Ophélie Gaillard — prestigieuse violoncelliste franco-helvétique, intrépide et d’un activisme débordant, titulaire des plus hautes distinctions internationales et discographiques — a signé autour de Richard STRAUSS (1864-1949) un programme éclectique et très raffiné pour violoncelle seul, violoncelle et piano (avec Vassilis Varvaresos), violoncelle et orchestre (Orchestre national symphonique tchèque, dir. Julien Masmondet) ou encore violoncelle, piano et mezzo-soprano (Béatrice Uria Monzon).

À découvrir immédiatement avec intérêt et admiration, entre autres, pour la sonorité et l’intériorité des mouvements lents (Andante de la Sonate en Fa majeur (op. 6), Andante cantabile de la Romance (op. 13) avec accompagnement d’orchestre) et pour les choix judicieux des tempi dans Don Quixote, Variations fantastiques sur un thème à caractère chevaleresque (op. 35).

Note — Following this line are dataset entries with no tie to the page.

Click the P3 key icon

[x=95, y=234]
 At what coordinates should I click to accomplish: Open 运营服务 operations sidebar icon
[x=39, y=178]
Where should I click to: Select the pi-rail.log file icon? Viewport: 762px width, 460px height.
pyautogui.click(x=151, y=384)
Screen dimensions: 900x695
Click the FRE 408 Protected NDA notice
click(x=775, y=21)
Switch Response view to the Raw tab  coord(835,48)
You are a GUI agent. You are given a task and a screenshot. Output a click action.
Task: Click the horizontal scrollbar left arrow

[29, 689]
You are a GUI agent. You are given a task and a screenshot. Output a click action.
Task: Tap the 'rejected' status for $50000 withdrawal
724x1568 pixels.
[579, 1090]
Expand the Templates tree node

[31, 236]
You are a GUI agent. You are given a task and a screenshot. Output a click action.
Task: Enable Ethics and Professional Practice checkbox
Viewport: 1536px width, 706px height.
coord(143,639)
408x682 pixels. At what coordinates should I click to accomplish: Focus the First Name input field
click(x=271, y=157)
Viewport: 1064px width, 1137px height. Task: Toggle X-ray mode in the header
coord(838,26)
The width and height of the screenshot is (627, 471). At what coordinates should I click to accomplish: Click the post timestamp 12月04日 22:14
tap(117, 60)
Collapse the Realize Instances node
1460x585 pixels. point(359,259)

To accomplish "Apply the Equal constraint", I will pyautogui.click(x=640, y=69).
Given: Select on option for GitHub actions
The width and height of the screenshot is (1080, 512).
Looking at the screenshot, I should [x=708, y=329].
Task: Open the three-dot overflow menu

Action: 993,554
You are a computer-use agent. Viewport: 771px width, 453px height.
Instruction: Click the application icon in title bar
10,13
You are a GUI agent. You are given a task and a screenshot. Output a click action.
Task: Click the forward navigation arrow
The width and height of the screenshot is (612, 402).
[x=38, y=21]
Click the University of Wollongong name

Dans cette œuvre, le violoncelle est associé à Don Quichote ; le violon à Dulcinée ; l’alto à Sancho Panza. Elle traduit musicalement des atmosphères associées aux faits :

aventures, bataille, conversation, chevauchée, combat, duel, mort sereine, avec 1 thème et 10 Variations et une conclusion calme et expressive bénéficiant d’une extrême minutie. De plus, l’arrangement du compositeur pour violoncelle, piano et soprano de Morgen (extrait des 4 Lieder (op. 27), 1894, orchestrés en 1897) sur le poème de John Henry Mackay : Tomorrow, the sun will shine again (Demain, le soleil brillera à nouveau), traduisant le silence muet du bonheur, retiendra l’attention grâce au remarquable concours de Béatrice Uria Monzon.

Ce somptueux enregistrement, réalisé en 2018 par Little Tribeca, comptera dans les annales d’APARTEMUSIC. Il galvanisera les mélomanes par son exaltation, sa poésie, son lyrisme et sa plénitude sonore.